The BSE benchmark Sensex is well-known to ordinary investors. Further as Sensex has recently reached the highest level in the history of the stock market, it has become a topic of discussion and curiosity for a common man. Investors often wonder if they can buy the Sensex.

The Sensex is comprised of 30 most liquid and best performing companies on the Bombay Stock Exchange. . The Sensex, which had a base level of 1978-79, started at 100 and has gone through many ups and downs to reach its highest level. It is a number created with the help of an equation to predict the direction of the stock market, so it is not possible to buy it directly from the stock market. The Sensex can be bought buy purchasing shares of the companies involved. Of course, investing large sums of money in order to buy shares of these 30 companies and keeping an eye on the changes in them is not easy for the average investor. Also in the Derivative market, Index Futures can be traded in the Sensex, but it carries high amount of risk.

Index Mutual - An easy way to buy Sensex.

The Sensex-based index fund buys shares of all Sensex companies in the allotted amount. Any ordinary investor can start investing in such a fund by investing a minimum of Five Thousand Rupees or a minimum of Five Hundred Rupees per month. This means that the desire to buy the Sensex can be fulfilled through an Index Funds. Such funds have many advantages. Such a fund provides an opportunity to invest in the shares of the top 30 companies with the highest market value in the stock market. Also, investing in stocks of the wrong companies is not likely to hit investors. Index fund managers are having easier task as compared to other fund managers as they have  to invest in selected stocks only. That is why the costs of such funds are low which indirectly benefits the investors in the form of returns.


The Sensex, which started at 100 in 1978, has so far returned about 16 per cent annually. Simply put, the current market value of an investor who invested Rs 10,000 in the Sensex in 1978 is now more than Rs 50 lakh. Of course, such a person cannot be found because in the year 1978, index fund was not started in our country. Compared to western countries, we came up with the concept of index fund late and even today such funds are not well known to the investors in our country.

Investors can also invest in index funds based on the national stock market index Nifty.

What should investors do?

Every mutual fund investor should have some index fund in his / her portfolio. World-renowned investor Warren Buffett has also suggested investing in low-cost index funds.

Of course, as mentioned earlier, the Sensex has now reached its highest level and the PE ratio of the Sensex has reached 32. This means that the Sensex has become very expensive and one-time big investment should be avoided. Instead, long-term SIPs should be made in such funds. At the same time, if Sensex collapses in the near future, you should be prepared to invest large lump sum amount in the same fund. Given the current volatility in the market, regularity and consistency in investing will be very important.

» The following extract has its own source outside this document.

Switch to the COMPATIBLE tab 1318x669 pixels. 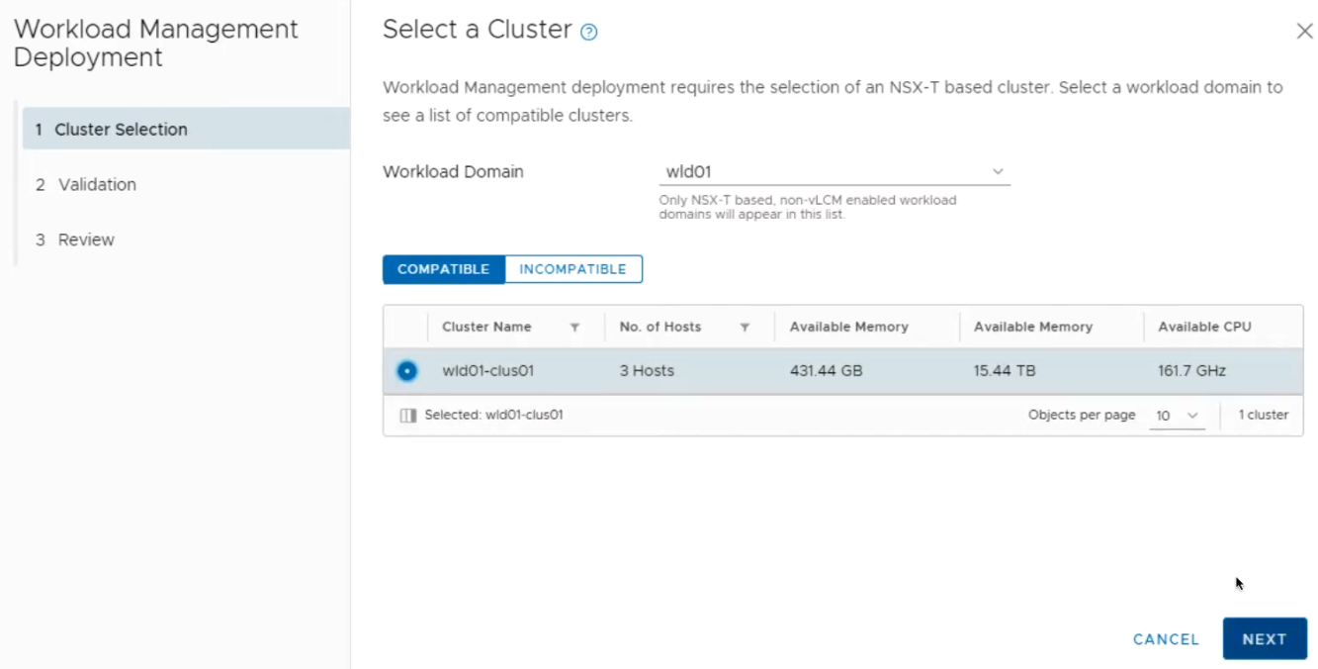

 An investor who invests in an index fund in this way can proudly say in future -  " Mere Paas Sensex Hai !"


 (The author is associated with Indira Global Business School as a Director)

                          


       
Dr. Virendra Tatake
Director
Indira Global Business School, Pune.
  

No comments:

Post a Comment

The Buzz on Indian Startups: A city to city breakdown

Ever heard of all these cool Indian startups? Flipkart, Ola, Paytm – they're all changing the way we live! But did you know these compa...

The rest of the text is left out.